Stored entries
++++++

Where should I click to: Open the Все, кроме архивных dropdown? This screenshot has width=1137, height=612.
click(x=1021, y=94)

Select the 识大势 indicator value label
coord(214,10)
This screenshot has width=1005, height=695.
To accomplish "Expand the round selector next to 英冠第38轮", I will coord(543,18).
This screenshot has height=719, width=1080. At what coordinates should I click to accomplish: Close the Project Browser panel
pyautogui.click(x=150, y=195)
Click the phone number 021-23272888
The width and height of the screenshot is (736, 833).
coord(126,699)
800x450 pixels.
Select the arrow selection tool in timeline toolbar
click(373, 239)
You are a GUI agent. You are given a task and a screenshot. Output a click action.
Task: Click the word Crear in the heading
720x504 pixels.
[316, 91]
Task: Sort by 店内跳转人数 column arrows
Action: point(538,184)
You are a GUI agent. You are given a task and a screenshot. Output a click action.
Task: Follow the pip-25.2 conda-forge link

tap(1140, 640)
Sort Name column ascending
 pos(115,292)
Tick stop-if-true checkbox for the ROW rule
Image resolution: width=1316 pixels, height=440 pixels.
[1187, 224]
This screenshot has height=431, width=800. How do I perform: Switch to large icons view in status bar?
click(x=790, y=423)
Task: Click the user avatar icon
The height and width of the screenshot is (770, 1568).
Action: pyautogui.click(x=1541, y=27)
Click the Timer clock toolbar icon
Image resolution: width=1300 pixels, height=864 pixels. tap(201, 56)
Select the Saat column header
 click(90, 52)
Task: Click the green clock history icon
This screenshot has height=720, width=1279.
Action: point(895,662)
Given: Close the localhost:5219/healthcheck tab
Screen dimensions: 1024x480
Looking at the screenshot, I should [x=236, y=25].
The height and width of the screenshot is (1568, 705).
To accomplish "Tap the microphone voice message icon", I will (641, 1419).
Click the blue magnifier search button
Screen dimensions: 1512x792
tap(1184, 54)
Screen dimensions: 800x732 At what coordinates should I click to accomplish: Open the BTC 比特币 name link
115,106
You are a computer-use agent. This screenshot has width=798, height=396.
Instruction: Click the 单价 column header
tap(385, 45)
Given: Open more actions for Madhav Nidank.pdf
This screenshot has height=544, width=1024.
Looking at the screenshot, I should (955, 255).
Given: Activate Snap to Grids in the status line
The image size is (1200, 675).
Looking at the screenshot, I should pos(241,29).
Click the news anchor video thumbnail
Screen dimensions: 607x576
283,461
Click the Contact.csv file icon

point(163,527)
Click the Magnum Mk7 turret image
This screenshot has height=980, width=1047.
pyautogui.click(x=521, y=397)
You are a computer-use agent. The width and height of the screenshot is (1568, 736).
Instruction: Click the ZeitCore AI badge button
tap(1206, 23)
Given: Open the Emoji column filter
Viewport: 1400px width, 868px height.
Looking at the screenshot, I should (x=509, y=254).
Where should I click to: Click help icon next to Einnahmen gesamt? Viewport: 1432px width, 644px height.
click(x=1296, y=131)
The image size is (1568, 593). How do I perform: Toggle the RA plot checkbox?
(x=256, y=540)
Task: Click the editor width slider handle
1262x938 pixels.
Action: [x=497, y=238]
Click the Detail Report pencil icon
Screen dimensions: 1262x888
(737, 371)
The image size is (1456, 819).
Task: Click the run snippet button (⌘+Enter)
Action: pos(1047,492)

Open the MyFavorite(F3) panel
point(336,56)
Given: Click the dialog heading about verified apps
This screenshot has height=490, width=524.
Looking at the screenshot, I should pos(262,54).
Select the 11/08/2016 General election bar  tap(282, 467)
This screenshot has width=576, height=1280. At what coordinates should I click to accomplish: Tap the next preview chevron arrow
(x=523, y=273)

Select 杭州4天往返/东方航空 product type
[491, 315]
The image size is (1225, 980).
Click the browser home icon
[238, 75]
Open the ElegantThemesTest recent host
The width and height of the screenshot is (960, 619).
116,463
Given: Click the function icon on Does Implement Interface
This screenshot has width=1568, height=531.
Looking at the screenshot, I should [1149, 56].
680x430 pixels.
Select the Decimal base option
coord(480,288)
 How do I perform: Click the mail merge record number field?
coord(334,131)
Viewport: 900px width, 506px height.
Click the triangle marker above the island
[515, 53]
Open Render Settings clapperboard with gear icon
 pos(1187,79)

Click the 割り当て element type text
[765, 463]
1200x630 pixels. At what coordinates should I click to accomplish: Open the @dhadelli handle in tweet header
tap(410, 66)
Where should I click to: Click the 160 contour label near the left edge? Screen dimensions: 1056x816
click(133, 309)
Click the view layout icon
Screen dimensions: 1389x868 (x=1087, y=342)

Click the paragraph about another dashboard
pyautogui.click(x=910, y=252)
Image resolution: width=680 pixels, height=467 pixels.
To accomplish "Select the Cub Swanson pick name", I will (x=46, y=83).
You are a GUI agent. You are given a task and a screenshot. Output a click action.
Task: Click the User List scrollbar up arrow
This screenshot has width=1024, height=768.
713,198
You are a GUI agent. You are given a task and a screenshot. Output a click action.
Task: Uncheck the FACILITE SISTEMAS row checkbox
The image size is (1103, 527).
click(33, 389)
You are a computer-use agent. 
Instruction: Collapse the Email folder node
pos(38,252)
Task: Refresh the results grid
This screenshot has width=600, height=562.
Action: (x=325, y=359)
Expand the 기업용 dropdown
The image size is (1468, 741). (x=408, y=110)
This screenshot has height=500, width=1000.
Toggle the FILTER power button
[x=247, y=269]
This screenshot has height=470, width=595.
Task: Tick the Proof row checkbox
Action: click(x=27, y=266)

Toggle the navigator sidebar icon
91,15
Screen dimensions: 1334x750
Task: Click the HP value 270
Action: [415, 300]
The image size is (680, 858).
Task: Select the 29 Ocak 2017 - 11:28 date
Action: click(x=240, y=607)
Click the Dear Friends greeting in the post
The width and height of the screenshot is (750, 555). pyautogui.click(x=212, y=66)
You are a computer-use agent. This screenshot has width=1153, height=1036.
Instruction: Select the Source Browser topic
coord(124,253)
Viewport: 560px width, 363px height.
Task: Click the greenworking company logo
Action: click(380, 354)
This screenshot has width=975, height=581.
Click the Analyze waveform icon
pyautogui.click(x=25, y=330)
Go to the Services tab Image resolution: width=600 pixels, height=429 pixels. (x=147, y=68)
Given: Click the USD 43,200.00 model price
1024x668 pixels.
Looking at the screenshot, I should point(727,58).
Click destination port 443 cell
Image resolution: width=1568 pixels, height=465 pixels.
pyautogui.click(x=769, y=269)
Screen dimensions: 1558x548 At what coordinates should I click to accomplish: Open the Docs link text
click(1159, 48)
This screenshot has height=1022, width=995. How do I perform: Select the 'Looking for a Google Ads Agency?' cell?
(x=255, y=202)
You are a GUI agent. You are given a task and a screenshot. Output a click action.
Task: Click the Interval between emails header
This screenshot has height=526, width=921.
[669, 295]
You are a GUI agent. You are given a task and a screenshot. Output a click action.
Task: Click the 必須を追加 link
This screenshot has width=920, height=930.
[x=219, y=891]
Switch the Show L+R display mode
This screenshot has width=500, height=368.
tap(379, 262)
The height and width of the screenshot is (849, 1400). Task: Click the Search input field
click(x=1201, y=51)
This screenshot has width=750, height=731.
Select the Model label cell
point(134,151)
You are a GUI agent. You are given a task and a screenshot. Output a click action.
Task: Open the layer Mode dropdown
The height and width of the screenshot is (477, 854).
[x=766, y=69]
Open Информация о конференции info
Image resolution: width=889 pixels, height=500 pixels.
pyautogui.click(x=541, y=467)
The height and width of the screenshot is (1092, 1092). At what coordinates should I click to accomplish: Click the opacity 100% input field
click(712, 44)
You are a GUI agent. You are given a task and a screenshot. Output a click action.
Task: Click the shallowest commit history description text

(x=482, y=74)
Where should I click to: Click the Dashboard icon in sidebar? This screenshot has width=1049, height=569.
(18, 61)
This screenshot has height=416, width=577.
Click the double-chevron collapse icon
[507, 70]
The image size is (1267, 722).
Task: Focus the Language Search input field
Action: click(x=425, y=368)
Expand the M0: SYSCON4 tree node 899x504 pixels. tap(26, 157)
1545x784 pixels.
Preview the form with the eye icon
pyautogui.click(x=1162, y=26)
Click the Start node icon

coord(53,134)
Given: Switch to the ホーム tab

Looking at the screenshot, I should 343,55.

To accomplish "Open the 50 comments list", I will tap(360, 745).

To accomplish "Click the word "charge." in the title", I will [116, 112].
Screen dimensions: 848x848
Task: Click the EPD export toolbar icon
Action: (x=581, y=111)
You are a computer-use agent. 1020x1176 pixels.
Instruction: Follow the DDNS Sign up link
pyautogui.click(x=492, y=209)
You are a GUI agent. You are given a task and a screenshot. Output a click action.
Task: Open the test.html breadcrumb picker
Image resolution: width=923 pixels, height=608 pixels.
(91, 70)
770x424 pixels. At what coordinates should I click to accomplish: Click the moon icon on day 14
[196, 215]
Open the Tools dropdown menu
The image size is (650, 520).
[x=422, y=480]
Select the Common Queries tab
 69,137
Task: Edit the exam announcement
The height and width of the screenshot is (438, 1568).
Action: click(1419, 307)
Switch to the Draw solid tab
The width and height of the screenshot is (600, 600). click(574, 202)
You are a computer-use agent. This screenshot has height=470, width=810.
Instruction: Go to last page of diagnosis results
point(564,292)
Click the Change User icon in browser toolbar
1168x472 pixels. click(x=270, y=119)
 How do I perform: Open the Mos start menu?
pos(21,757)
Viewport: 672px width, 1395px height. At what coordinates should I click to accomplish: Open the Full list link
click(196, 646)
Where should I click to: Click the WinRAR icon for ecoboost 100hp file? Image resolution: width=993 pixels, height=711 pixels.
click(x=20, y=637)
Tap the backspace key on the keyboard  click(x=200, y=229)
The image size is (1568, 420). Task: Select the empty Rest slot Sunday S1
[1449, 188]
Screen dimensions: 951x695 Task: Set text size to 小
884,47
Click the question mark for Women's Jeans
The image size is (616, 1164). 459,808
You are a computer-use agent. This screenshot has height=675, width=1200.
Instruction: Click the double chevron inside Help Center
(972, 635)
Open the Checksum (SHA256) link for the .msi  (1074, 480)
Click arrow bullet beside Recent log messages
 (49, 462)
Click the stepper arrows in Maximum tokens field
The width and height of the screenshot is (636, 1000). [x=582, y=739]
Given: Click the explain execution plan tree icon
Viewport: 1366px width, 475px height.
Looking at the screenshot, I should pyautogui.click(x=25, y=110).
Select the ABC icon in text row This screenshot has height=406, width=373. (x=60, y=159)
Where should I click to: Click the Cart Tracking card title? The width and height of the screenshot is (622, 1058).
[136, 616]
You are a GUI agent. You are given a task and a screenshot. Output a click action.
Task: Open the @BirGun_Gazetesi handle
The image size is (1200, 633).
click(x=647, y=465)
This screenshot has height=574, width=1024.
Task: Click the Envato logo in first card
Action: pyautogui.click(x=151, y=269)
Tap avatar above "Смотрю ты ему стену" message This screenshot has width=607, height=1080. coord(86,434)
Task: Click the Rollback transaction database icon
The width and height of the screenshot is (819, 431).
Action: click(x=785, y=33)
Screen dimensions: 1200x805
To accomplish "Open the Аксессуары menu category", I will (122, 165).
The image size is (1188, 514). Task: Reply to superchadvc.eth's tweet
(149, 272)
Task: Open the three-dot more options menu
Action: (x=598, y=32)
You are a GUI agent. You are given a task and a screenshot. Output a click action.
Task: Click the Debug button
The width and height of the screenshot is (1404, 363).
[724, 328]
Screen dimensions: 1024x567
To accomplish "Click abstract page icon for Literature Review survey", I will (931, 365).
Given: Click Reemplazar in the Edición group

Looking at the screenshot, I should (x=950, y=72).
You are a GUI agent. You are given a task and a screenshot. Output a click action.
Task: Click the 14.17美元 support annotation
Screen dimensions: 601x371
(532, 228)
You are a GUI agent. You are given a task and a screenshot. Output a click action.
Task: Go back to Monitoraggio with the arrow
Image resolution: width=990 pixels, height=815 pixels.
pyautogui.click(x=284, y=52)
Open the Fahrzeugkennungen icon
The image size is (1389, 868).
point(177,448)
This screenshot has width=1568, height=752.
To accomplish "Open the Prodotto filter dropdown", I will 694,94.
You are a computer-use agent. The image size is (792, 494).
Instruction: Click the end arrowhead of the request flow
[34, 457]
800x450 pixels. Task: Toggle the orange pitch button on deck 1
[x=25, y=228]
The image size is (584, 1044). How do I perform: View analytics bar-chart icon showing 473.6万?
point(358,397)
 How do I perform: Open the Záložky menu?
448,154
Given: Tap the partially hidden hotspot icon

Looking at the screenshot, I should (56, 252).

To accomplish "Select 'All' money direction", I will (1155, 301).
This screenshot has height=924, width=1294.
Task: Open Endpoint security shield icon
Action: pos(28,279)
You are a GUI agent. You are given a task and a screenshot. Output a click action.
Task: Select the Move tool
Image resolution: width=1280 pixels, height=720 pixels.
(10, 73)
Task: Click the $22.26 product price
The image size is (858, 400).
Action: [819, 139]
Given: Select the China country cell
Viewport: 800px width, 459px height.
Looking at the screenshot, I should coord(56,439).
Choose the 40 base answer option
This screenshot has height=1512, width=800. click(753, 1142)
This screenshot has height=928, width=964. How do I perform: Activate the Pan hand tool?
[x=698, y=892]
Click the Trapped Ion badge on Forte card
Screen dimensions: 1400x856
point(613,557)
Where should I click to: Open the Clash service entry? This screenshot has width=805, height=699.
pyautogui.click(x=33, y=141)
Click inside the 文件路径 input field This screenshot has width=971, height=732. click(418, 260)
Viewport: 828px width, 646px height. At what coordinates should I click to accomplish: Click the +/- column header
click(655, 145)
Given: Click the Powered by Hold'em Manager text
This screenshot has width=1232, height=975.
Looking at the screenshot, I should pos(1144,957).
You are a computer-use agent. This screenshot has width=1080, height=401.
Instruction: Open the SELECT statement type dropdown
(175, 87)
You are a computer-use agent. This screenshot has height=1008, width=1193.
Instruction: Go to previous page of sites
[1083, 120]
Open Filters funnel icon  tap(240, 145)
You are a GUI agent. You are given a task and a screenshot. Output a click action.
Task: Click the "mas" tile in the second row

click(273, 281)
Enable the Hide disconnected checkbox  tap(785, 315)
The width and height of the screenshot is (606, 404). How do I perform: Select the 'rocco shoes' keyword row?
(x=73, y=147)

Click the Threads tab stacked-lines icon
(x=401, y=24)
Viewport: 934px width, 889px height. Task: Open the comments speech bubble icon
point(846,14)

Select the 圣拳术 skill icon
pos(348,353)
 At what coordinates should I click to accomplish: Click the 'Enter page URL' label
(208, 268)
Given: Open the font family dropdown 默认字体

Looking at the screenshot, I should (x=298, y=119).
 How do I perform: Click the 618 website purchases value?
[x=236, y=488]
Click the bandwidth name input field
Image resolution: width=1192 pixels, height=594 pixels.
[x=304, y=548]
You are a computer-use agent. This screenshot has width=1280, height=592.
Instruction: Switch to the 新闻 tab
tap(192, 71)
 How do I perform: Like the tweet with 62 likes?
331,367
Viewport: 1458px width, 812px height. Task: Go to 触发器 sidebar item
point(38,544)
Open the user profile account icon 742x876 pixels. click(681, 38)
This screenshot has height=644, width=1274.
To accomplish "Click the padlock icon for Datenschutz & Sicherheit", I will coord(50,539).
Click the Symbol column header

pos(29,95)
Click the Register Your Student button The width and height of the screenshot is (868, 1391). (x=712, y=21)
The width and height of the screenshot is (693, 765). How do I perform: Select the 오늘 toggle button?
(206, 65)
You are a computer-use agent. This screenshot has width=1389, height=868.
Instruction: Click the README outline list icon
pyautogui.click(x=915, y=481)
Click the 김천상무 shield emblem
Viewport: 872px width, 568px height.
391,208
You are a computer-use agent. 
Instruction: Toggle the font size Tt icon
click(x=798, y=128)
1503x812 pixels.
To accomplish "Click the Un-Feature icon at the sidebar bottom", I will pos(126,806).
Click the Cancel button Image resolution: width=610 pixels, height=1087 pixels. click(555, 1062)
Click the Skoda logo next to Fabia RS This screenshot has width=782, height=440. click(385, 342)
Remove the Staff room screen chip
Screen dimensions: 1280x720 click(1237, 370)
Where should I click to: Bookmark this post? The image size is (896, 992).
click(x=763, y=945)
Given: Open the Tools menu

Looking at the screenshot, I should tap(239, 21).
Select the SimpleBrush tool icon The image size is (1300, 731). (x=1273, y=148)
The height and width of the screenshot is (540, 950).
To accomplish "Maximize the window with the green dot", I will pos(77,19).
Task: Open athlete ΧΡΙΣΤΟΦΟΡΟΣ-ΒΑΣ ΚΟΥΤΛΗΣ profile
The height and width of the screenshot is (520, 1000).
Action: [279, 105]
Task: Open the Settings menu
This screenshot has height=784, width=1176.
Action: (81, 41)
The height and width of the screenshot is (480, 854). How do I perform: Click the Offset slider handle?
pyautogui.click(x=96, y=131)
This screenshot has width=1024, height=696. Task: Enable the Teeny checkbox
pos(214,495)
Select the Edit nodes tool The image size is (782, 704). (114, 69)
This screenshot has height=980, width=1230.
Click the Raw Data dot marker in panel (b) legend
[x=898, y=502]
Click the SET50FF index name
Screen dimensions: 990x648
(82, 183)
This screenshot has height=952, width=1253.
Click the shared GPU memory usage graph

++++++

Take the records above and return, word for word, only the lines that fall from the line with "Instruction: Switch to the 新闻 tab" to the line with "1503x812 pixels.", both of them included.

Instruction: Switch to the 新闻 tab
tap(192, 71)
 How do I perform: Like the tweet with 62 likes?
331,367
Viewport: 1458px width, 812px height. Task: Go to 触发器 sidebar item
point(38,544)
Open the user profile account icon 742x876 pixels. click(681, 38)
This screenshot has height=644, width=1274.
To accomplish "Click the padlock icon for Datenschutz & Sicherheit", I will coord(50,539).
Click the Symbol column header

pos(29,95)
Click the Register Your Student button The width and height of the screenshot is (868, 1391). (x=712, y=21)
The width and height of the screenshot is (693, 765). How do I perform: Select the 오늘 toggle button?
(206, 65)
You are a computer-use agent. This screenshot has width=1389, height=868.
Instruction: Click the README outline list icon
pyautogui.click(x=915, y=481)
Click the 김천상무 shield emblem
Viewport: 872px width, 568px height.
391,208
You are a computer-use agent. 
Instruction: Toggle the font size Tt icon
click(x=798, y=128)
1503x812 pixels.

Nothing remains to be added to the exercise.